DETERMINATION OF TAXABLE SOCIAL SECURITY BENEFITS UNDER NEW LAW: A FACT SHEET

Geoffrey Kollmann Education and Public Welfare Division

SUMMARY. Up to one-half of social security benefits of upper income individuals are subject to the income tax in 1993. Recently enacted legislation increases this proportion for some recipients to 85 percent beginning in 1994.

BACKGROUND. Until 1984, social security benefits were exempt from the Federal income tax. The exclusion was based on rulings made in 1938 and 1941 by the Internal Revenue Service. For years, analysts questioned these rulings and advocated that social security be treated the same as other pension income. Pension benefits are taxable except for the portion of benefits attributable to the worker's contributions. However, it was only after the social security system was threatened with insolvency that taxing benefits received serious political attention. Following the recommendation of an advisory commission established to develop ways to solve the crisis, in 1983 Congress enacted a provision making up to one-half of benefits taxable for upper income recipients.
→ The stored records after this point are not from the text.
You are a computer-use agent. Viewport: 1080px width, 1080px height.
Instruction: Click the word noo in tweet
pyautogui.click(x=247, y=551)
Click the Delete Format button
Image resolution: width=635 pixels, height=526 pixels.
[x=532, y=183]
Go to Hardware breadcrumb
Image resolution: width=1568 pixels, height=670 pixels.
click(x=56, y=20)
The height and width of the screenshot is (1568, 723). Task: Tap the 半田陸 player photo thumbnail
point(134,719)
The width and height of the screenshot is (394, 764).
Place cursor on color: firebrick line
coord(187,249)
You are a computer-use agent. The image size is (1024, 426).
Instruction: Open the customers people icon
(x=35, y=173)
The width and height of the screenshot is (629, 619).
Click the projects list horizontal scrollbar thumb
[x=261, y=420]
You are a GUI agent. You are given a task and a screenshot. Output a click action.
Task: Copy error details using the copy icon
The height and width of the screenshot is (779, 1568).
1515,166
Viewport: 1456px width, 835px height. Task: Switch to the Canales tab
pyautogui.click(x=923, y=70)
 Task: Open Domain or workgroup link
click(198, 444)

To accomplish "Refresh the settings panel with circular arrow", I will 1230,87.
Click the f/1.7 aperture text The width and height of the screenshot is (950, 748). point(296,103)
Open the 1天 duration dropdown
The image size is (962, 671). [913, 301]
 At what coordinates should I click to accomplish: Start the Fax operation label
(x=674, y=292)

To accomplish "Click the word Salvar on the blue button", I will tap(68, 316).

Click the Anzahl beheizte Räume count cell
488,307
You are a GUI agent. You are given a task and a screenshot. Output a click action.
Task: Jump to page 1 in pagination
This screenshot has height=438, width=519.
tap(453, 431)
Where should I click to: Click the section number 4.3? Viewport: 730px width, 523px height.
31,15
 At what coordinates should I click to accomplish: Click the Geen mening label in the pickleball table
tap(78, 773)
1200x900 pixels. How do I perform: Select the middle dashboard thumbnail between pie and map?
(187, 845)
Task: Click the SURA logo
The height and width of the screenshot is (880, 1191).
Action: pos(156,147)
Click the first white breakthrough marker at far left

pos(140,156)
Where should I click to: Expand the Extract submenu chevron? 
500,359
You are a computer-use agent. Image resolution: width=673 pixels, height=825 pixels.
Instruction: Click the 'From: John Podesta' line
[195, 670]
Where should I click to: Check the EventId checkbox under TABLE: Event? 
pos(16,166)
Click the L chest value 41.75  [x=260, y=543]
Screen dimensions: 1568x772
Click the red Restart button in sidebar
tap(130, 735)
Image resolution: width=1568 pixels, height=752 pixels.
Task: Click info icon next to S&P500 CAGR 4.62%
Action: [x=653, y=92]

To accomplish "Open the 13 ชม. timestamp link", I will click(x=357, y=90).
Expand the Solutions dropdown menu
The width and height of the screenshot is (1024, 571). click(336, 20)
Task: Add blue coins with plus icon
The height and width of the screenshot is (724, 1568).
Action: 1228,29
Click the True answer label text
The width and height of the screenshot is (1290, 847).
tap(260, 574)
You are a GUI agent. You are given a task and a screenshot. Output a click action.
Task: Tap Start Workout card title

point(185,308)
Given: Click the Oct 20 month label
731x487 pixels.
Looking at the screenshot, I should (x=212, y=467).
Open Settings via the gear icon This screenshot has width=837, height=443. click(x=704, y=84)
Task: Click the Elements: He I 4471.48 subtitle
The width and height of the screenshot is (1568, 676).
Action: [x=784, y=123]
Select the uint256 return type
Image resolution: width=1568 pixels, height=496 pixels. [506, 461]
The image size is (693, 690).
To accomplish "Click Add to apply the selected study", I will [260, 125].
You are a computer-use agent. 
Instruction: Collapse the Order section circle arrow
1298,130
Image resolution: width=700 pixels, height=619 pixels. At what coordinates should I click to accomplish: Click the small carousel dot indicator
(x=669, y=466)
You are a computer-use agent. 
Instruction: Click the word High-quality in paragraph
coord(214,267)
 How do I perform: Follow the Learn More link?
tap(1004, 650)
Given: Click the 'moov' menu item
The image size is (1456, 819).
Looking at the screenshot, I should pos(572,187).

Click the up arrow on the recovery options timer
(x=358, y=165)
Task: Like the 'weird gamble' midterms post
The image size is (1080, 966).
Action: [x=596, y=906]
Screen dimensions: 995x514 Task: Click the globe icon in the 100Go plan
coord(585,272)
Under the 1983 law, a portion of social security benefits is included in taxable income of taxpayers whose "provisional income" -- the combination of adjusted gross income, tax-exempt interest income, and 50 percent of their social security benefits -- exceeds $25,000 for individuals and $32,000 for couples filing joint returns (zero for couples filing separately). By design, these thresholds are not indexed to rise with inflation or wage growth. The amount of taxable benefits is the lesser of one-half of benefits or one-half of the excess of the combined income over the threshold. EXAMPLE 1 illustrates how the provision works in 1993. The taxable portion of a $10,000 annual benefit for a single taxpayer who has $32,000 in adjusted gross income would be computed thus: 1/2 x $10,000 = $5,000 (one-half of the social security benefit), + $32,000 (adjusted gross income) = $37,000, minus $25,000 (the threshold for single taxpayers) = $12,000 (the excess over the threshold), x 1/2 = $6,000. However, because one-half of the benefits is the most that can be taxed, $5,000 would be the amount of social security that would be added to the taxpayer's other taxable income.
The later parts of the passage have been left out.